Диалоги Воспоминания Размышления - Стравинский Игорь Федорович - Страница 35
- Предыдущая
- 35/123
- Следующая
Р. К. Не дополните ли вы ваши высказывания в отношении Эдгара Вареза и его музыки? «Звуки могут являться, и те которые мы слышим, по большей части являются общественными объектами». (Строусон: «Индивидуумы, очерк по описательной метафизике».)

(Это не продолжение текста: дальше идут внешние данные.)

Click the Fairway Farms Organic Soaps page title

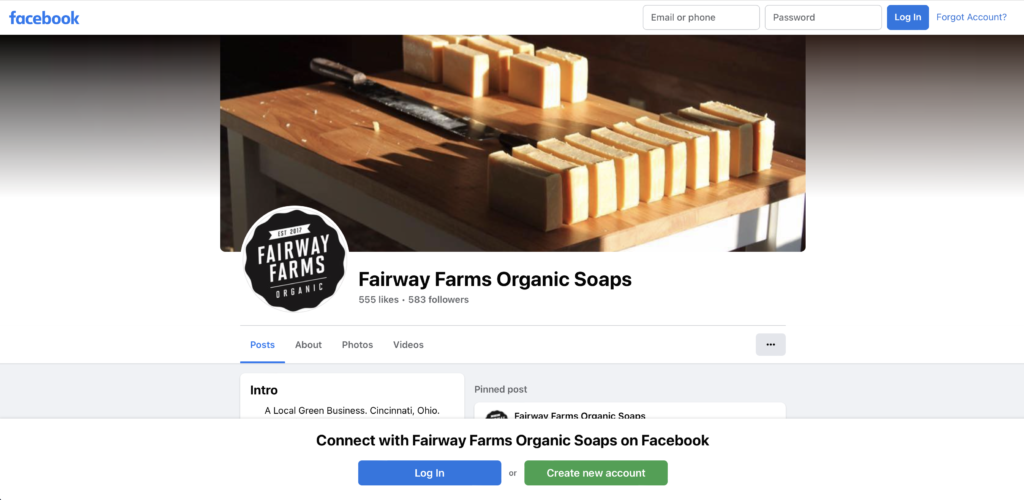point(495,279)
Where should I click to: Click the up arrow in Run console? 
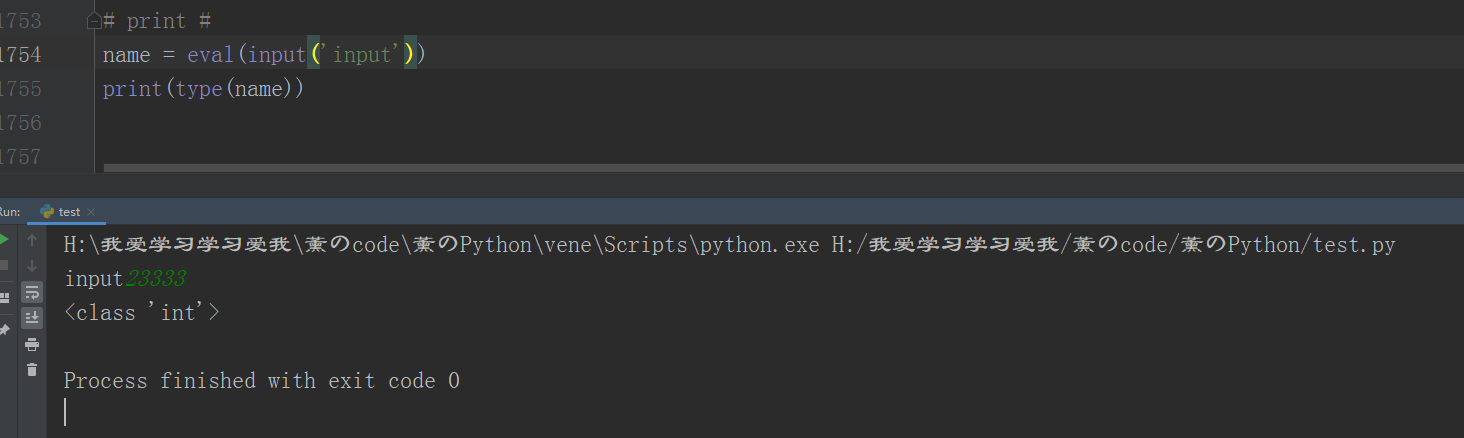(32, 240)
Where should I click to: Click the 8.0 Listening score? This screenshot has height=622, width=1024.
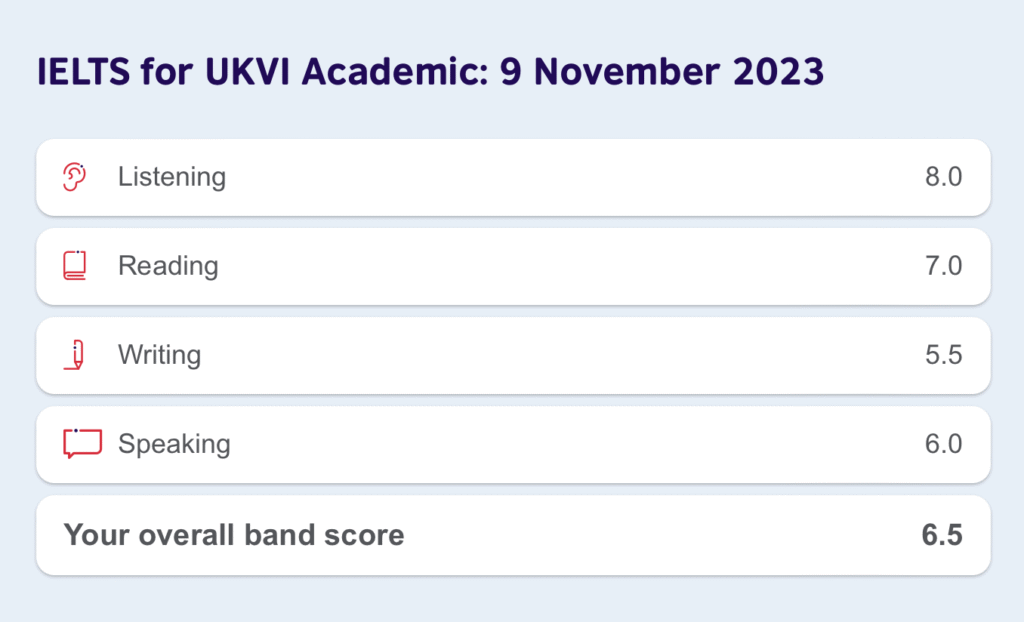943,177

И. С. Сам Варез настолько живой — своими словно наэлектризованными волосами он напоминает мне Степку-растрепку или Волшебника из страны Оз, — а его слова настолько конкретны, что я лучше буду цитировать их, чем пытаться характеризовать его своими словами. Одна из его поразительных фраз — «Мне нравится известного рода неуклюжесть в произведении искусства» — говорит о нем больше, чем я мог бы сказать в целом очерке. Это замечание гуманиста (если мне дозволено будет употребить это слово без его современных обертонов консерватизма), и я предлагаю рассматривать гуманистический аспект Вареза. Он по-но- вому определил границы между «человеческим» и «механическим», и не просто теоретически, но и силой своих собственных очеловечивающих творений. В самом деле, у него мало теорий, и в борьбе всей его жизни за выразительность звука вне схемы, он, где только это было возможно, избегал классификаций и описаний. «Цветы и овощи существовали до ботаники, — говорит он, — и теперь, вступив в мир чистого звука, мы должны перестать мыслить в рамках двенадцати тонов». Тех из нас, кто не перестал мыслить в этих рамках, он называет «les pompiers des douze sons». [84] Мало кто из композиторов посвятил себя с такой преданностью идеалу «чистоты звука», и мало кто был так чувствителен ко всей сумме его свойств.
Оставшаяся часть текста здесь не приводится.